The membrane electrode assembly is the core component of the electrochemical reaction. It is composed of a cathode and an anode porous gas diffusion electrode and an electrolyte diaphragm. The hydrogen oxidation reaction and the oxygen reduction reaction occur on both sides of the electrolyte diaphragm. The electrons do work through the external circuit, and the reaction product is water. Under rated working conditions, the working voltage of a single cell is about 0.7V. In order to meet the power requirements of a certain application background, a fuel cell usually consists of hundreds of single cells connected in series to form a fuel cell stack or module.
The fuel cell is actually an electrochemical device. The membrane electrode is the electrochemical reaction site for the oxidation reaction of the fuel cell and the reduction reaction of the oxidant, and is the core component of the fuel cell. The fuel cell can be mainly divided into two parts, one part is the anode, which allows hydrogen to lose electrons at the anode to form protons, and react with oxygen at the cathode to generate water; the other part is the cathode. In this process, current is formed by the movement of electrons, and the general reaction formula is H2+1/2O2=H2O.
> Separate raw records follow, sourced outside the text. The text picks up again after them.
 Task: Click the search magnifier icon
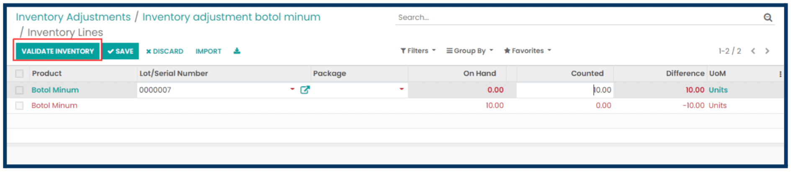click(x=767, y=17)
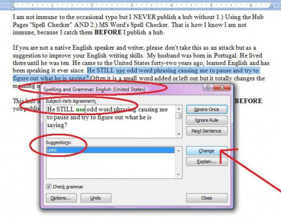
Task: Apply the suggestion with Change button
Action: (x=206, y=151)
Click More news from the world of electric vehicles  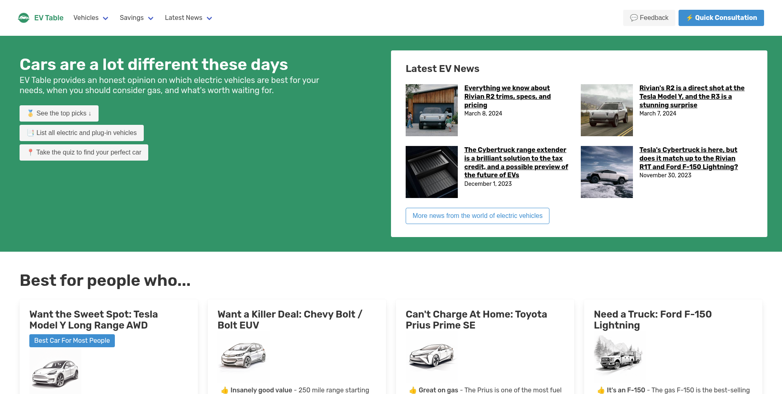tap(477, 216)
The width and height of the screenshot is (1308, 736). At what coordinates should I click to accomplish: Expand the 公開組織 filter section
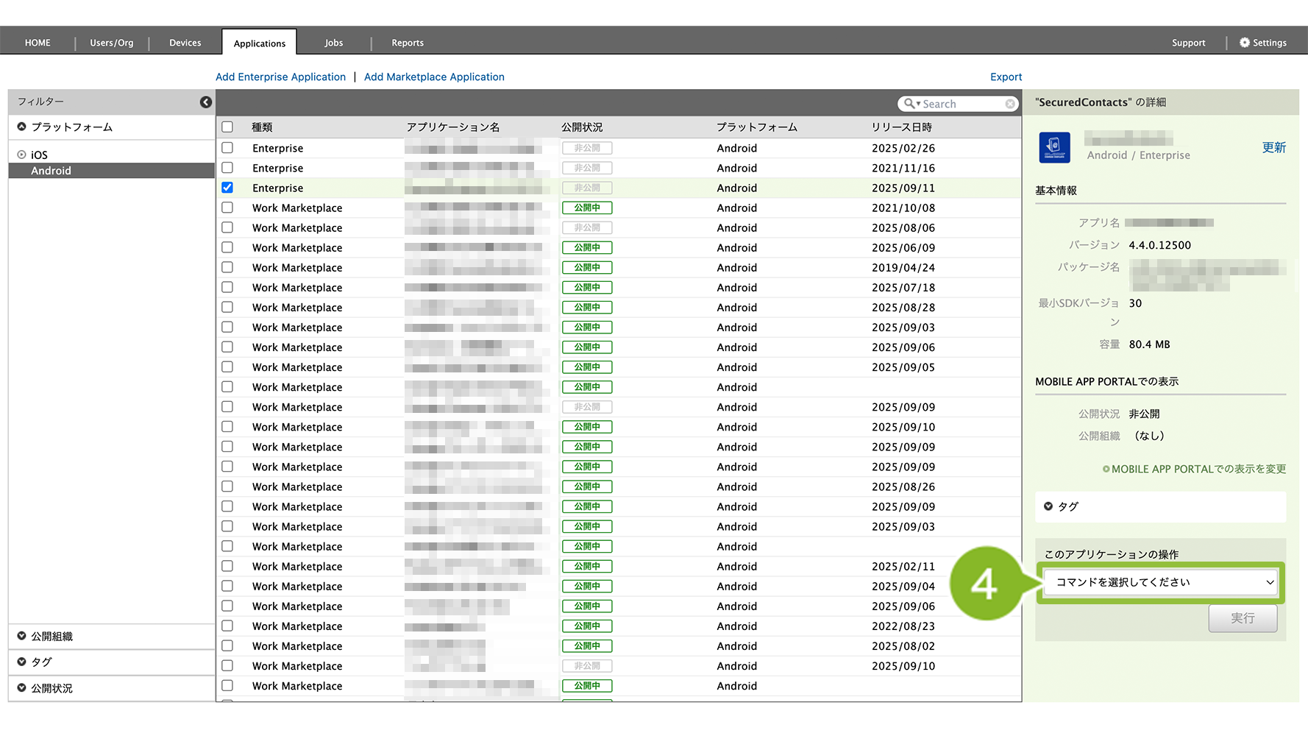22,637
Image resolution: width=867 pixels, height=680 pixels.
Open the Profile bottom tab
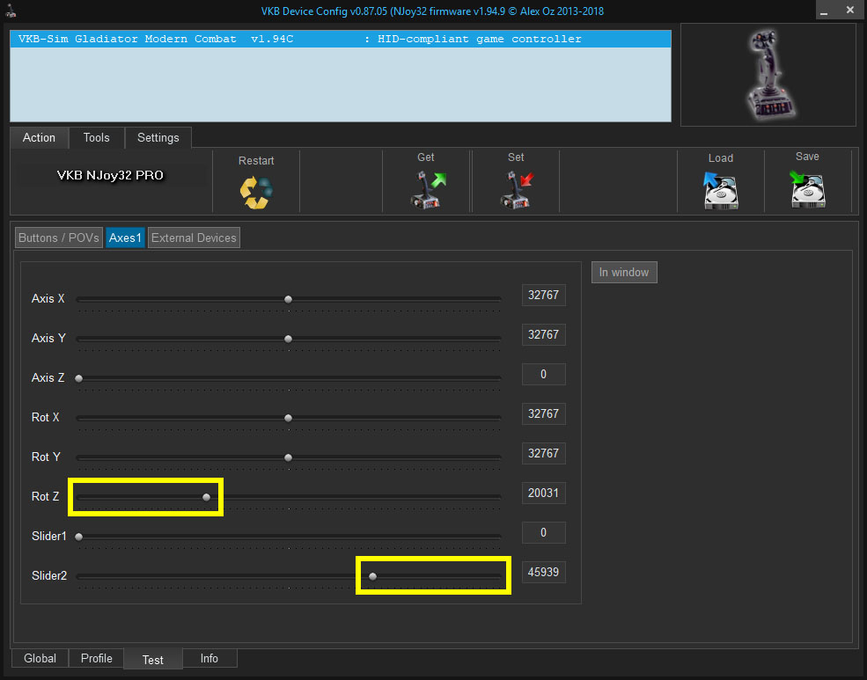[x=97, y=658]
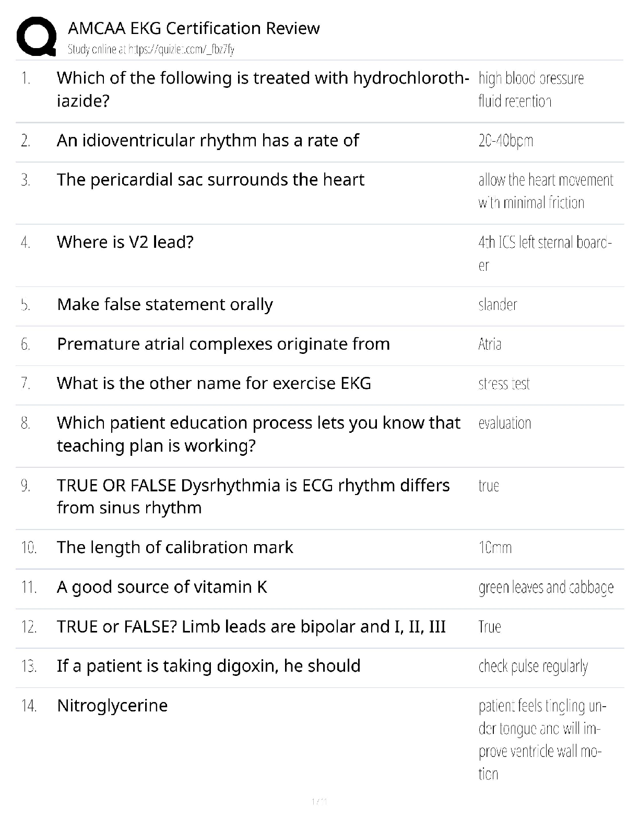639x828 pixels.
Task: Click 'Where is V2 lead?' question
Action: click(125, 242)
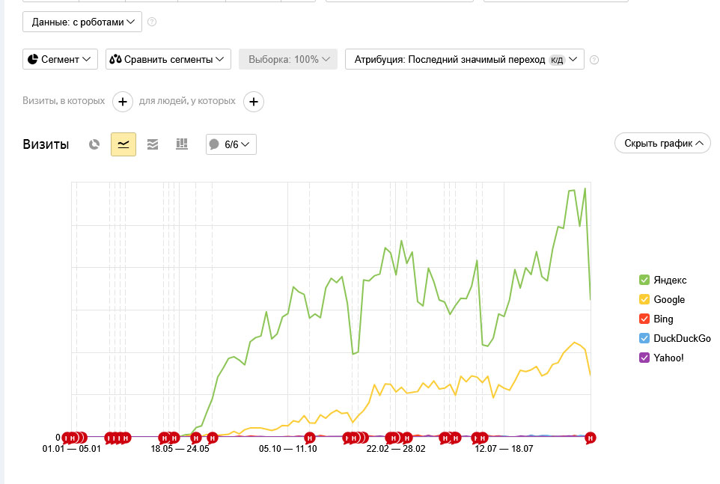The image size is (720, 484).
Task: Switch to pie chart view
Action: pos(94,144)
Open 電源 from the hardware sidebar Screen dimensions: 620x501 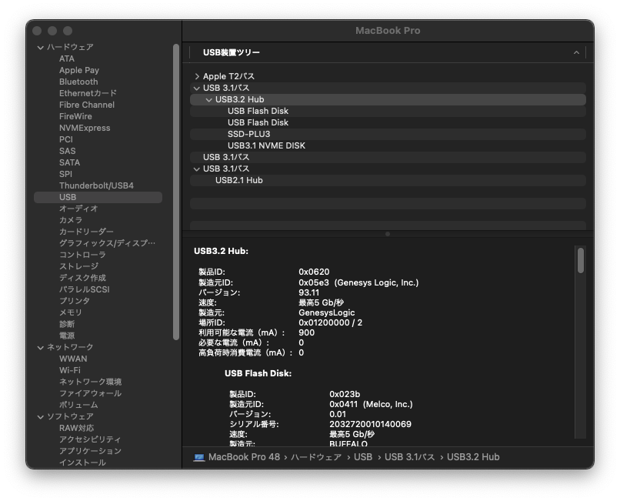68,336
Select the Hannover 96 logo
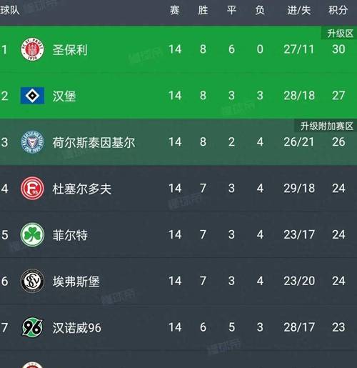357x368 pixels. click(32, 327)
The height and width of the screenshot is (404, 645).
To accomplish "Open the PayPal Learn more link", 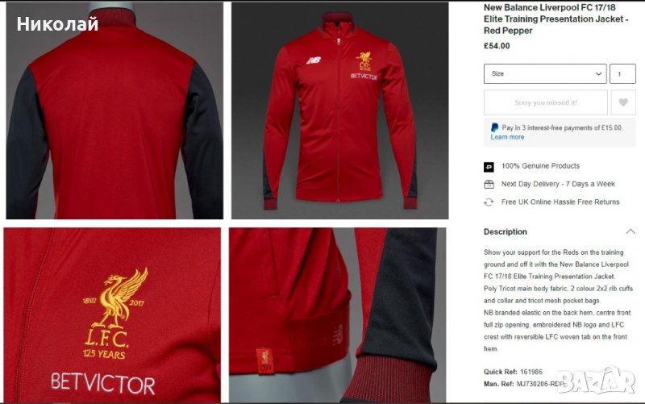I will click(507, 137).
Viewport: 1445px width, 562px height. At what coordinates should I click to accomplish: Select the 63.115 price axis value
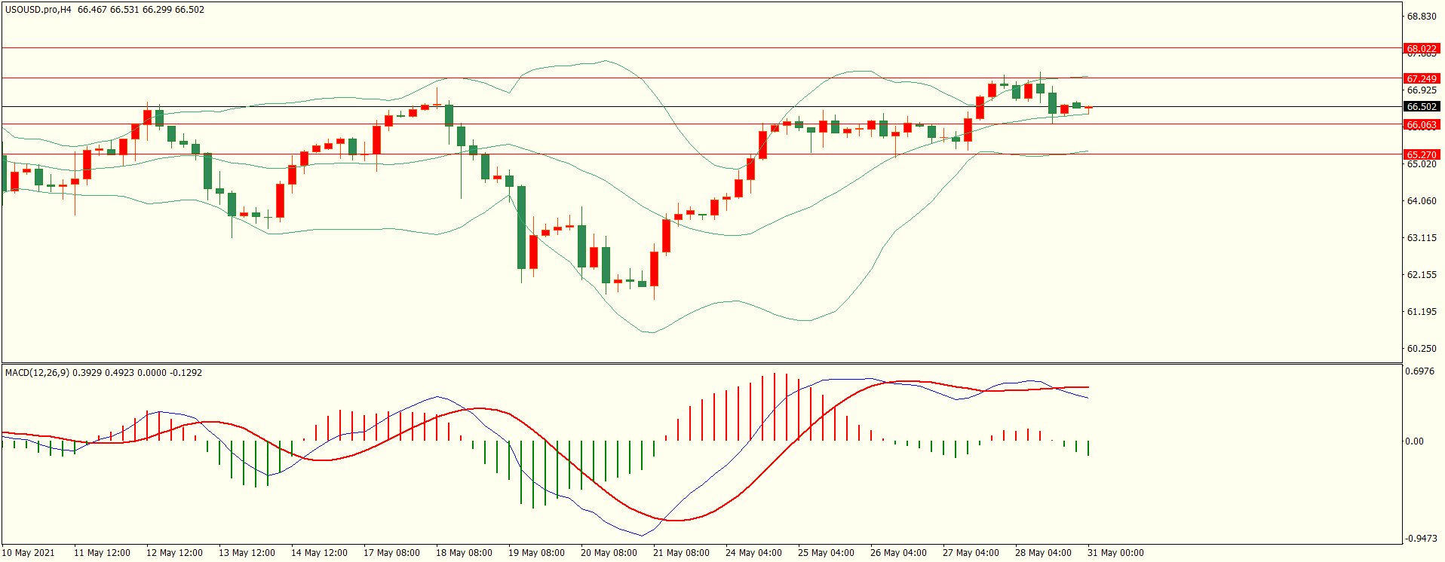[1421, 238]
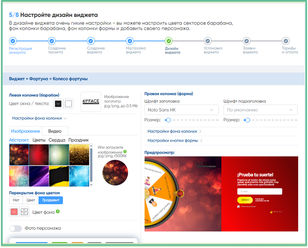The height and width of the screenshot is (248, 308).
Task: Click the yellow GIRAR button in preview
Action: pyautogui.click(x=245, y=200)
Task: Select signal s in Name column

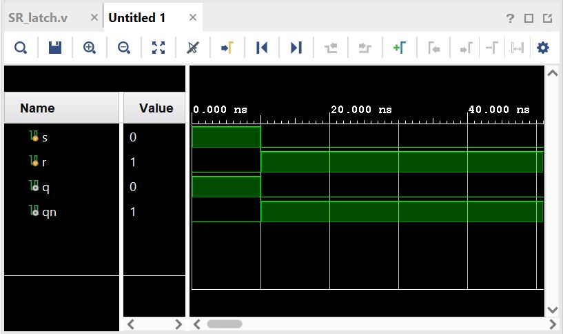Action: (x=45, y=137)
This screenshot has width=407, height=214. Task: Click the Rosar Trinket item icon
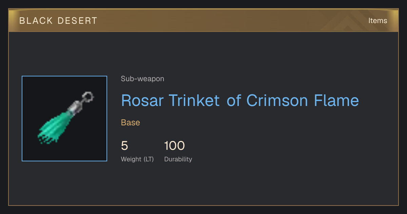64,119
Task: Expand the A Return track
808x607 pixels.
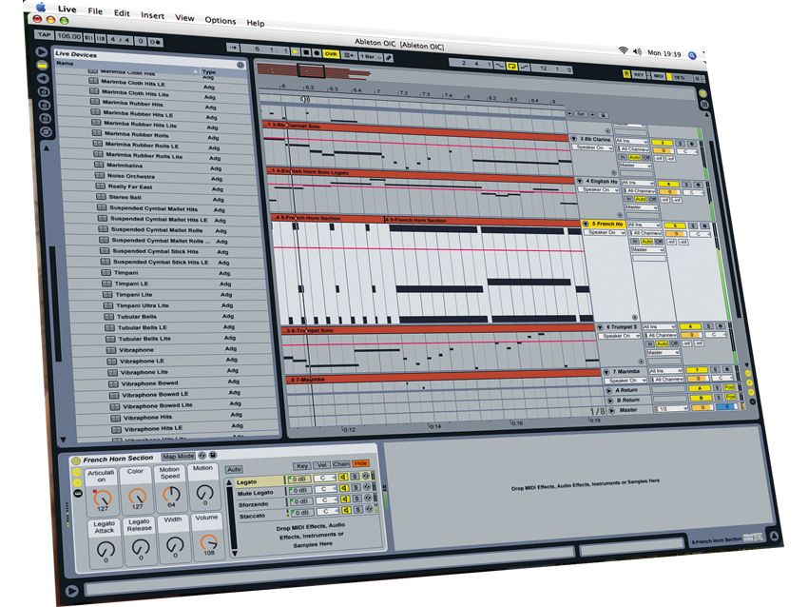Action: (609, 390)
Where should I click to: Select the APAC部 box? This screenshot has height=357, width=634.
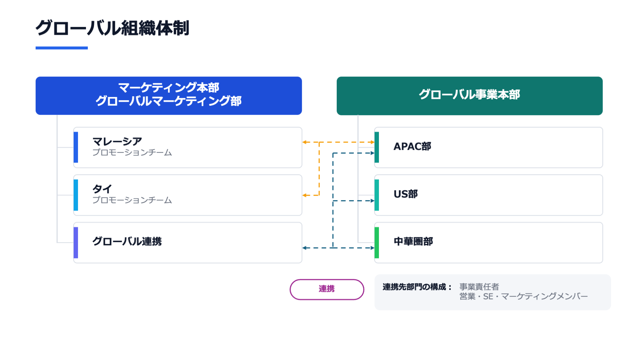click(489, 147)
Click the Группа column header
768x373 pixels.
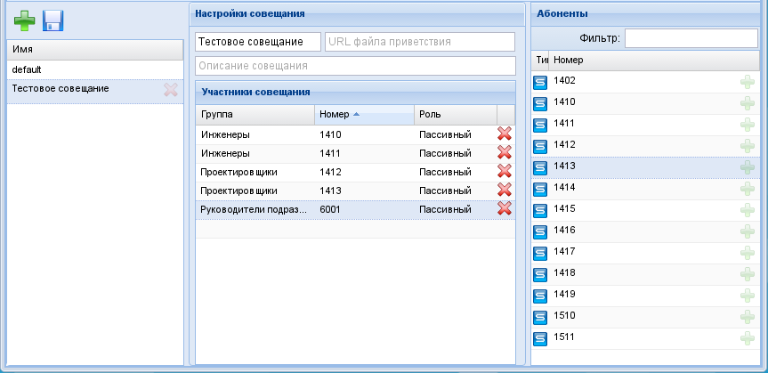pos(255,115)
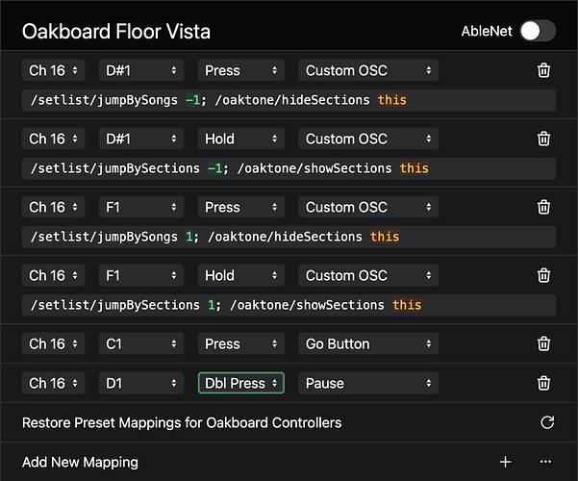Remove the D1 Pause mapping
This screenshot has height=481, width=578.
click(x=543, y=383)
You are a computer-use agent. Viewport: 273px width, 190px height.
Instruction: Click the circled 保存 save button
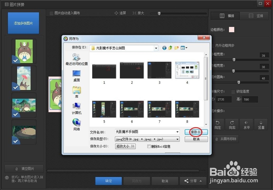pos(196,132)
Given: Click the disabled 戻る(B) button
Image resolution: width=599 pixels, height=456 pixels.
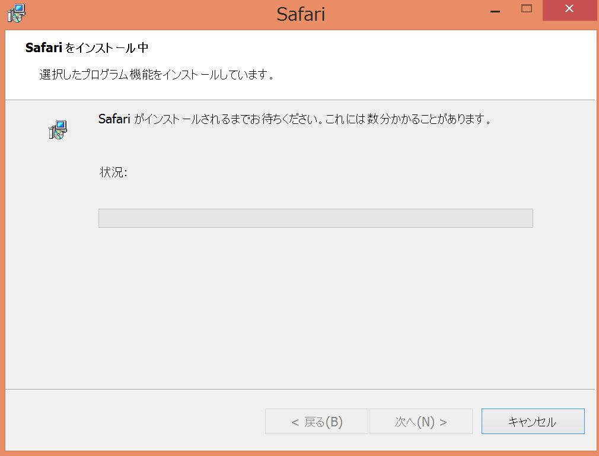Looking at the screenshot, I should tap(317, 422).
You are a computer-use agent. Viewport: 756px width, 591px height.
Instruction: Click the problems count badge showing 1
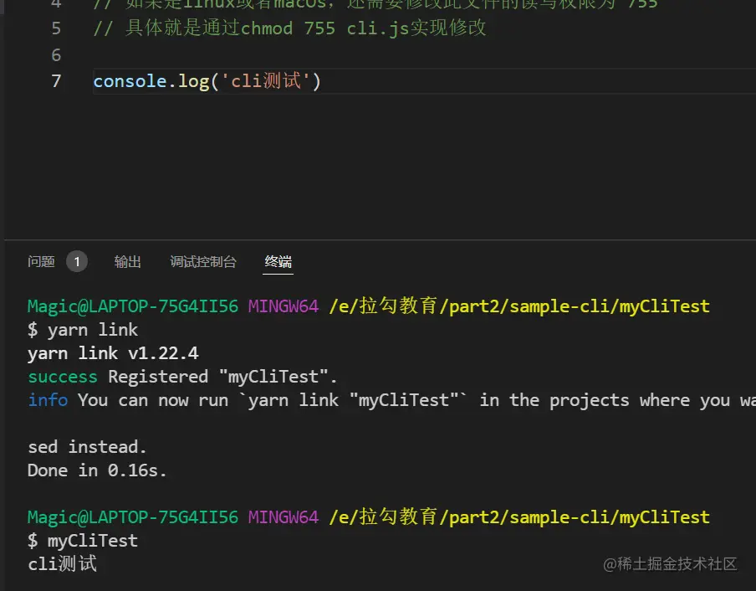[76, 262]
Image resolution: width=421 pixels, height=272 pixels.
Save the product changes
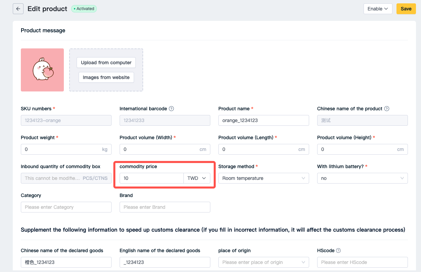(406, 9)
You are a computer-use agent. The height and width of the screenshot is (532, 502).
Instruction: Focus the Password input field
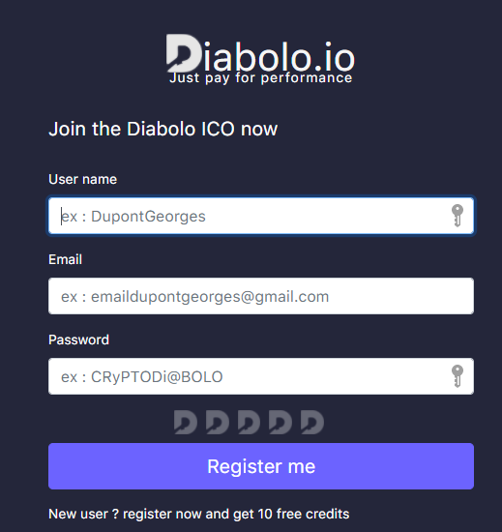tap(261, 376)
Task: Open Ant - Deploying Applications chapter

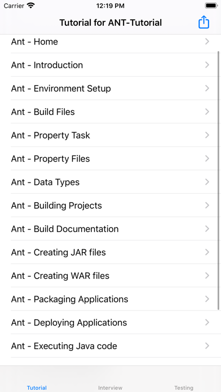Action: pyautogui.click(x=111, y=322)
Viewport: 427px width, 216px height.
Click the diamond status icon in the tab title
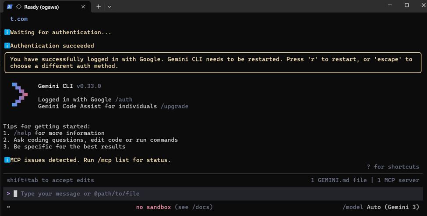tap(18, 7)
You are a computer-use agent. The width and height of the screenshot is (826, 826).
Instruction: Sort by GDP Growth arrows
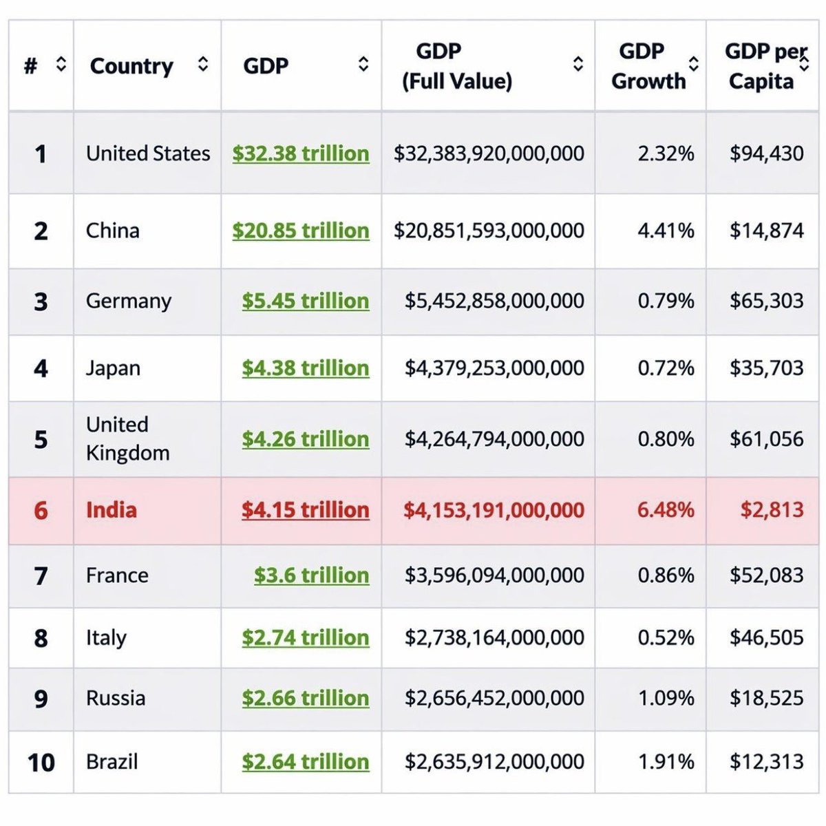tap(694, 65)
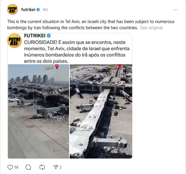
Task: Click the 58 likes count
Action: (16, 167)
At present, the preparation of membrane electrodes by ultrasonic spraying is a common and effective preparation process. Ultrasonic thin film spraying equipment combines new spray and control technologies to achieve more uniform, thinner, and more controllable thin film coatings. The equipment can be integrated with multiple systems, such as ultrasonic, carrier gas, heating stage, vacuum adsorption and exhaust gas discharge, and can be applied to a full range of ultrasonic nozzles. Mainly used in fuel cell proton exchange membrane spraying, thin film solar energy, perovskite, photoresist wafer, nano-new materials, glass coating and other fields.